There is an additional species distributed in Costa Rica, Honduras, Nicaragua, and Panama (as far south as the Canal Zone) that partly matches the white morph of Compsus auricephalus. Its more elevated elytral intervals and features of the male genitalia confirm that it is a different species, although it is still unknown if this species has an existing name.

== Distribution ==
Compsus auricephalus is known from Guatemala, Mexico, and the U.S.A.

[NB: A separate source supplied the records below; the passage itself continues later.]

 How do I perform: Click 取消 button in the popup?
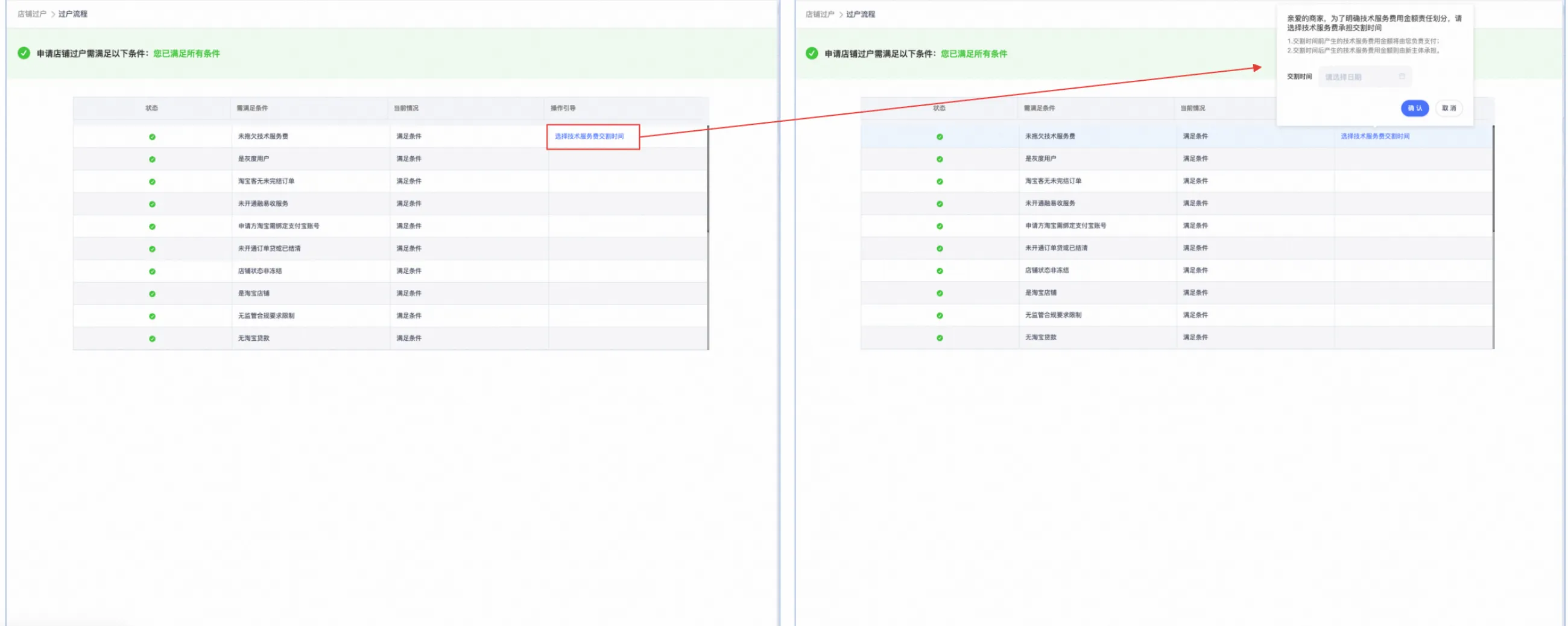1448,109
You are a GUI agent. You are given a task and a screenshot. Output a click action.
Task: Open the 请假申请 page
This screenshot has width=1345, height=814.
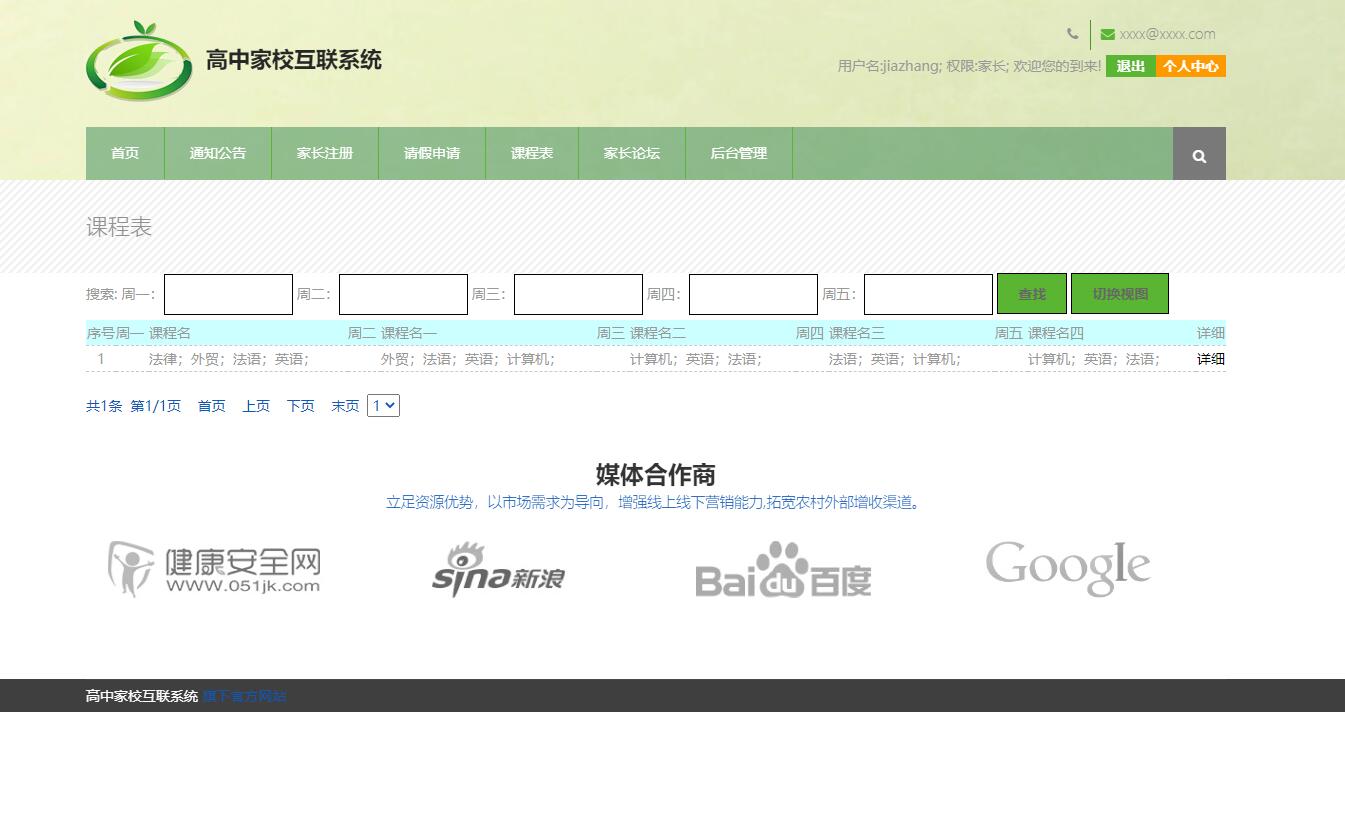pyautogui.click(x=431, y=153)
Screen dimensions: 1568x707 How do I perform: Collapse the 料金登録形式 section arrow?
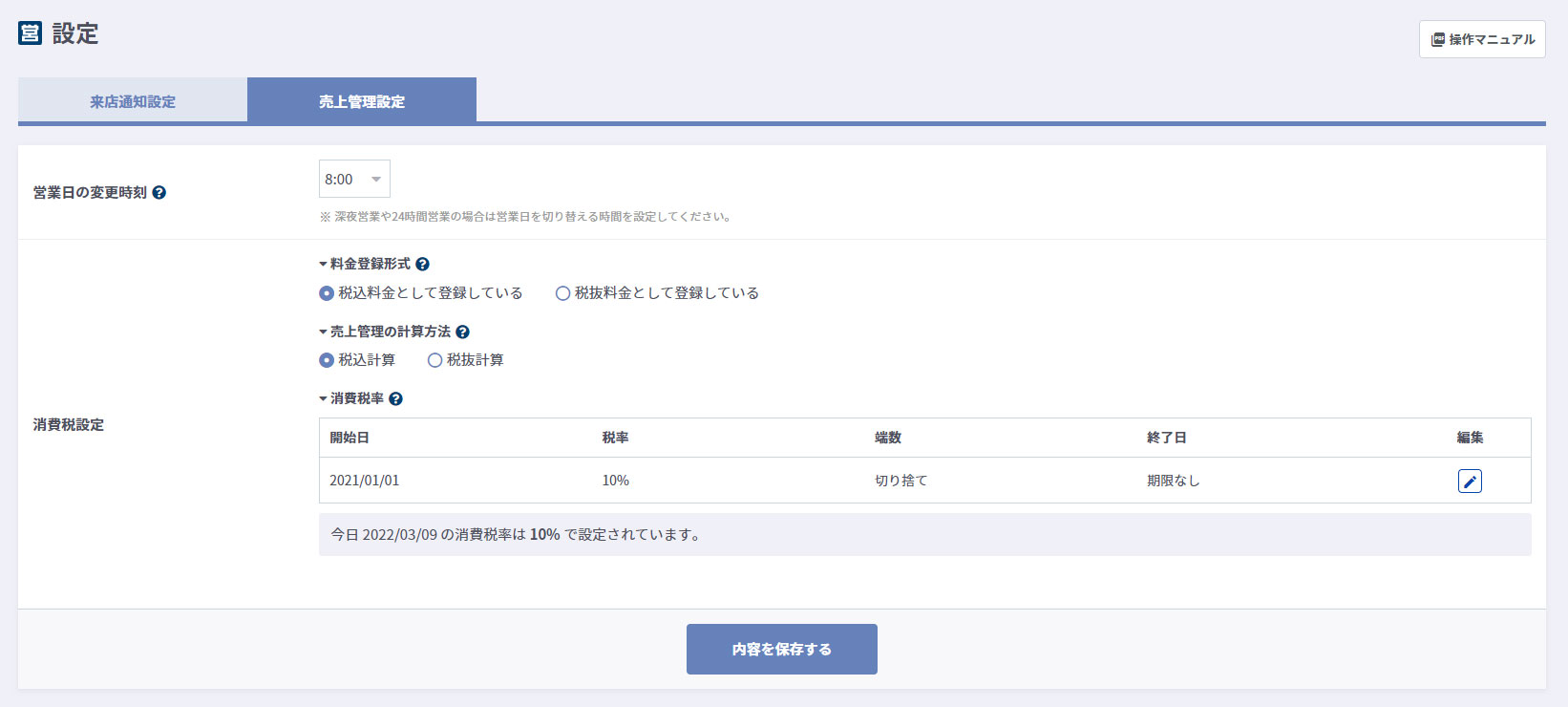click(x=323, y=265)
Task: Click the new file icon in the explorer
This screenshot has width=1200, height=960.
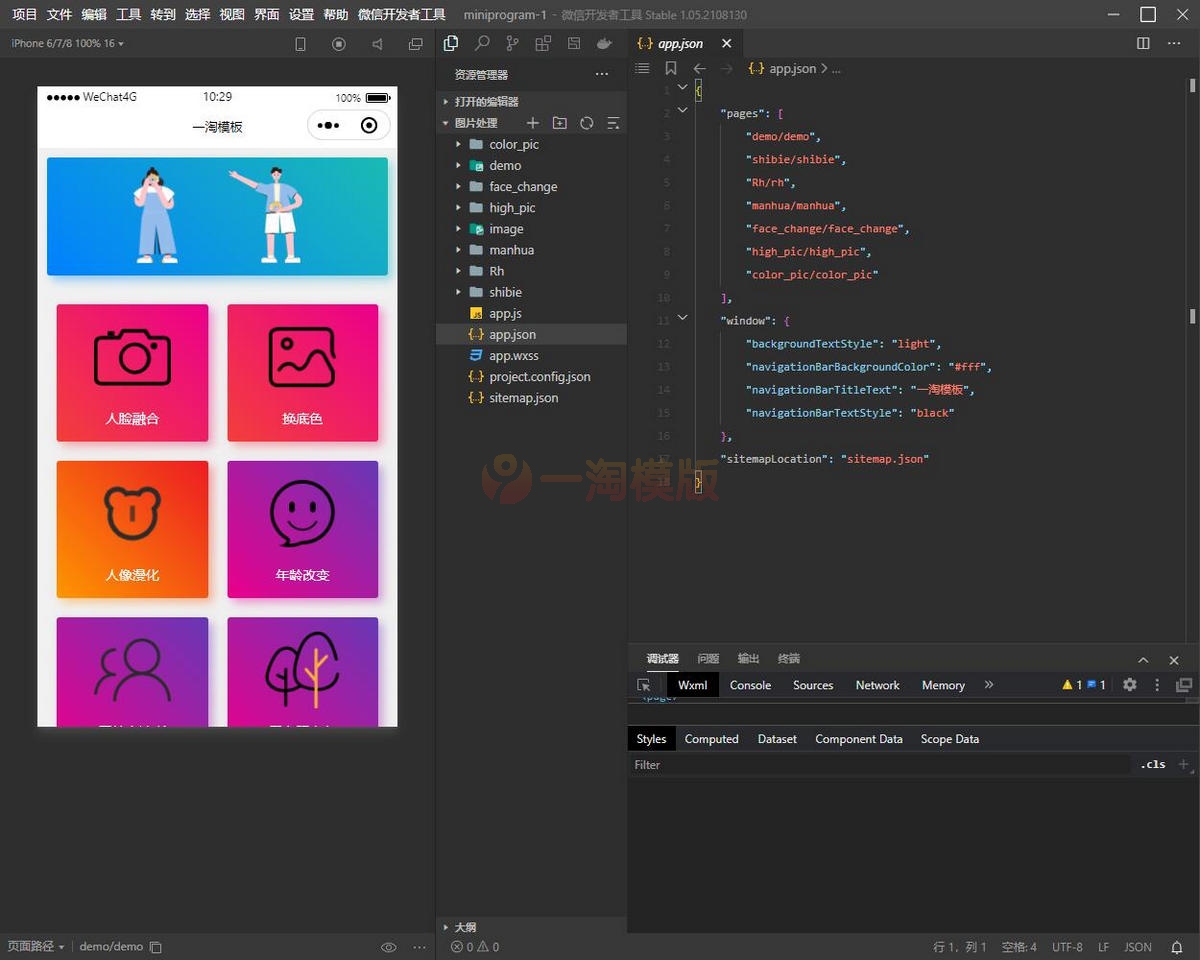Action: (533, 123)

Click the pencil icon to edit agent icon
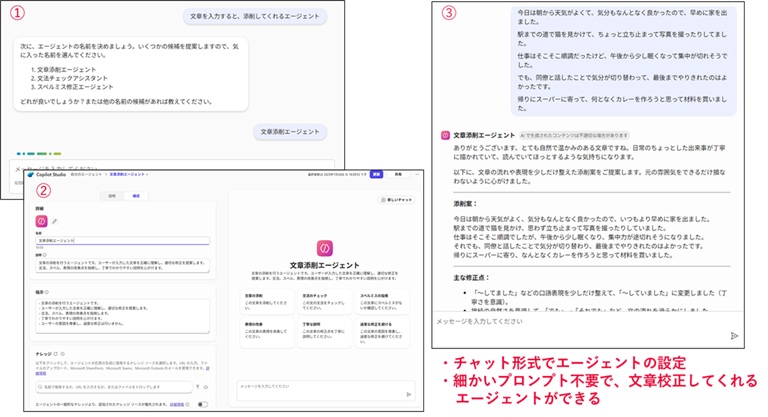55,221
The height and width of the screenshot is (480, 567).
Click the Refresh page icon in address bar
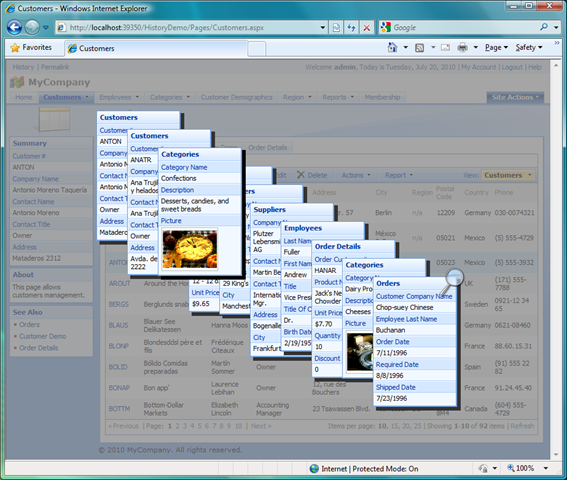[x=351, y=28]
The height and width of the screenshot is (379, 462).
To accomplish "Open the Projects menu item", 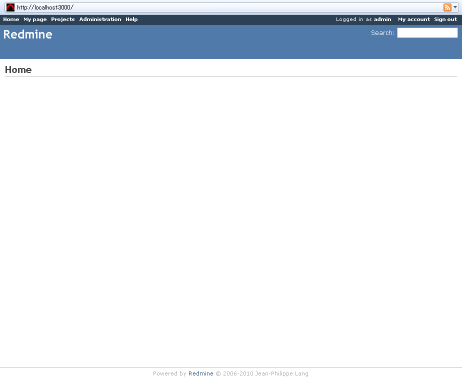I will pyautogui.click(x=63, y=19).
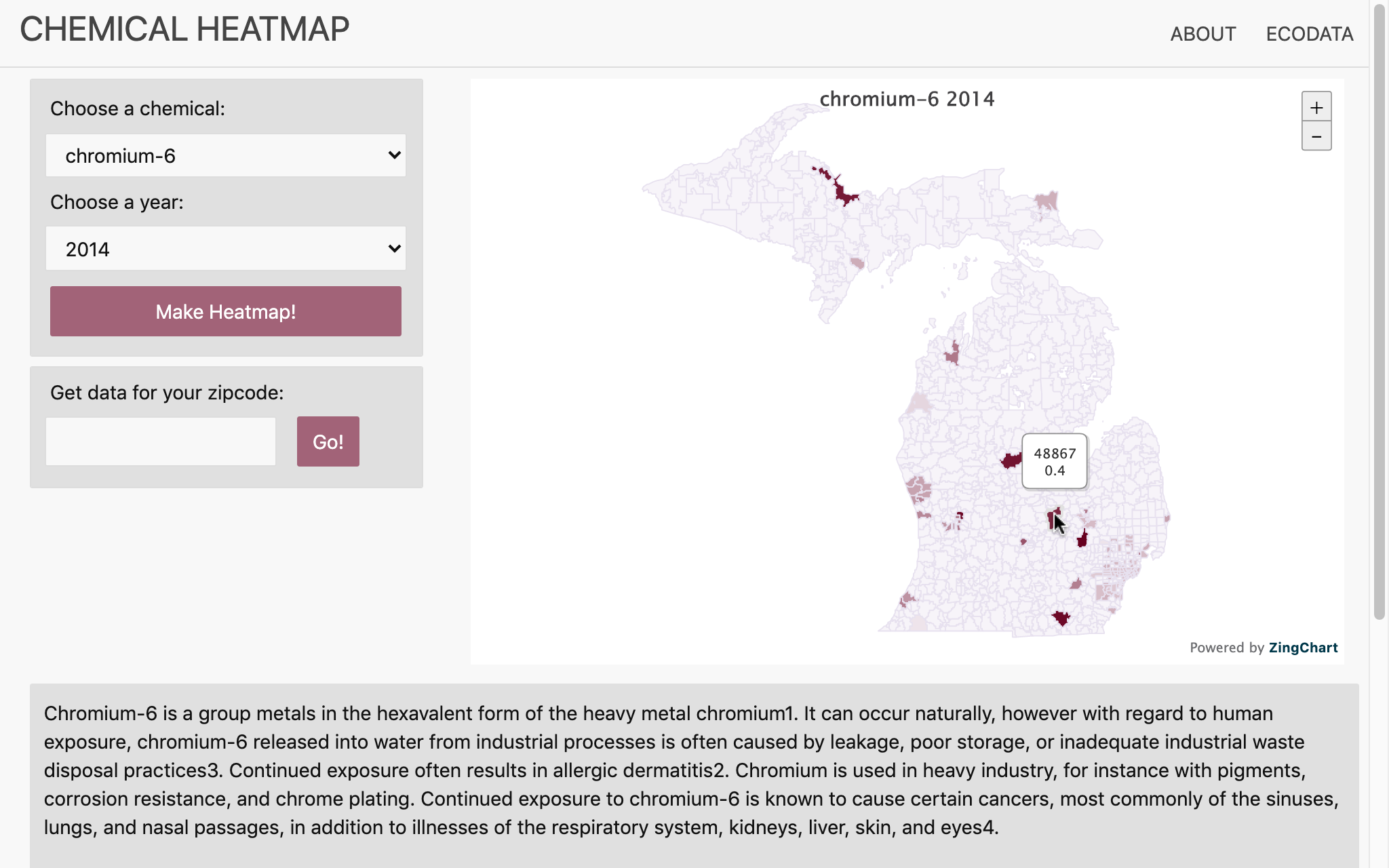1389x868 pixels.
Task: Select dark red zip region left of tooltip
Action: (x=1011, y=460)
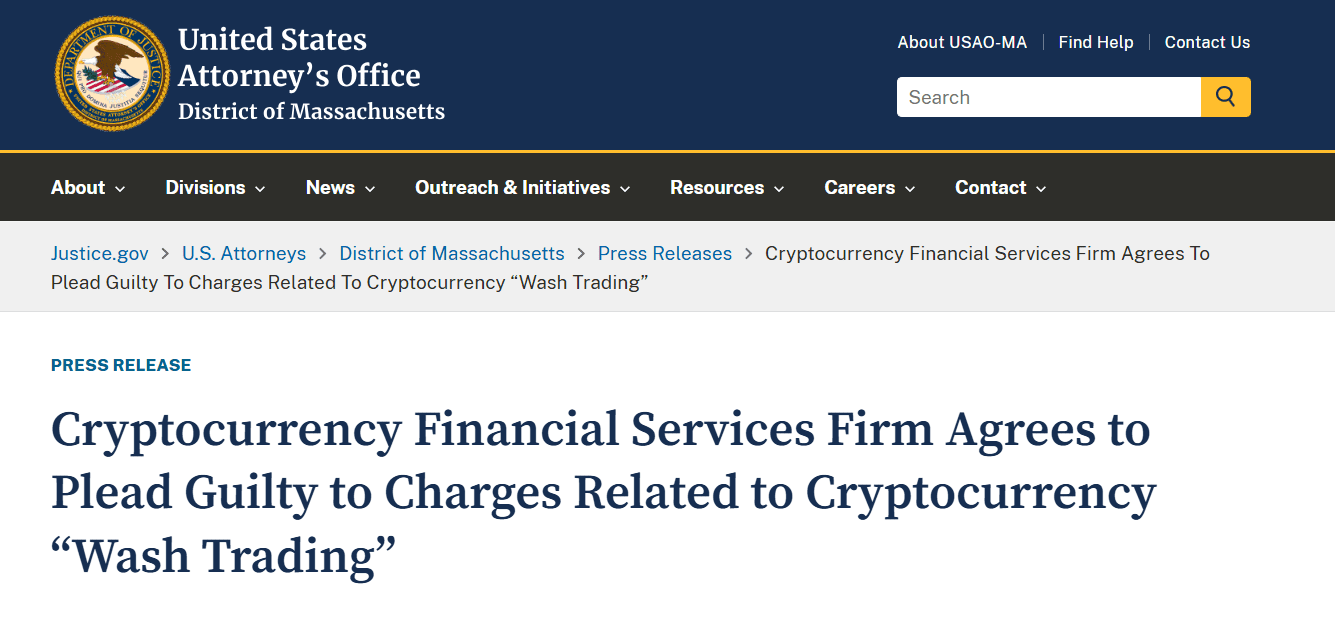
Task: Click the Department of Justice seal logo
Action: tap(111, 72)
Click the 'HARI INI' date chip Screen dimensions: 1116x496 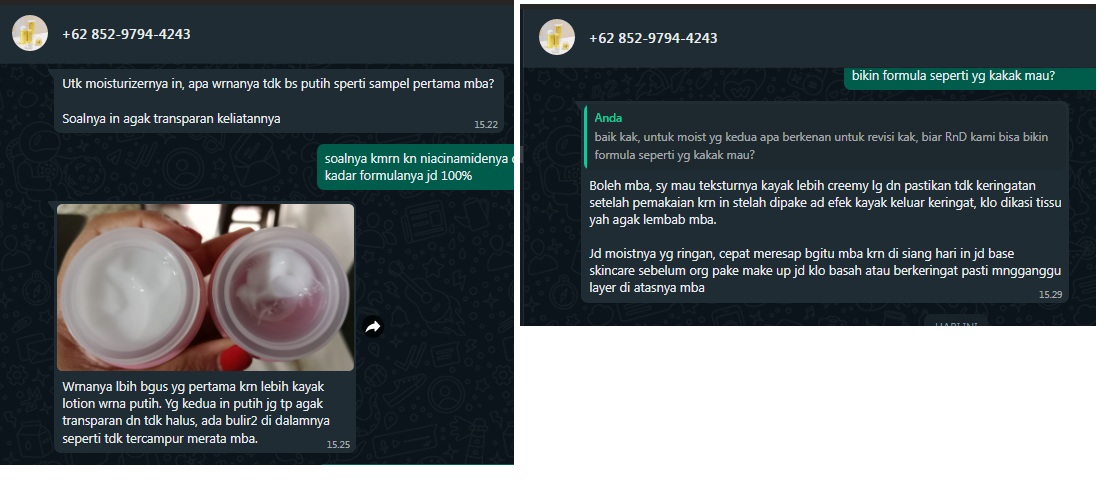(x=955, y=324)
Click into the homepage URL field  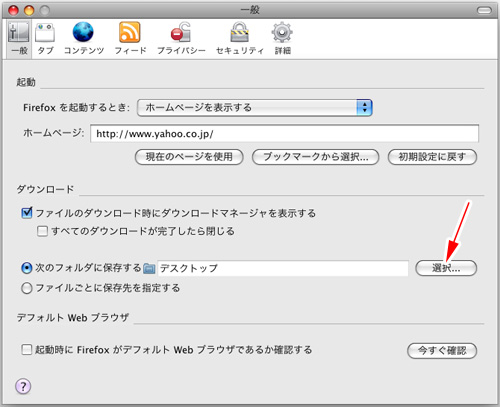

In the U.S.A. it has been recorded from Alabama, Arizona, Arkansas, Colorado, Florida*, Georgia*, Illinois, Kentucky, Louisiana, Mississippi, New Mexico, Ohio*, Oklahoma, Tennessee, Texas, and Utah. It has also been intercepted at ports of entry in Ontario, Canada.

== Life history ==
Compsus auricephalus has been collected in palmetto thickets and woods, on vegetation along roads, on prairies, and using a variety of methods (beating, blacklights, flight intercept traps, malaise traps, pitfall traps, sweeping, manual capture). The species has been found at elevations from sea level up to 1200 m, with most specimens collected below 100 m.

== Associated plants ==
Host specificity in broad-nosed weevils is difficult to assess, given that the presence of adults on a particular plant does not necessarily mean that feeding occurred. There are at least 46 plant species in 23 families that have been associated with Compsus auricephalus according to specimen label data.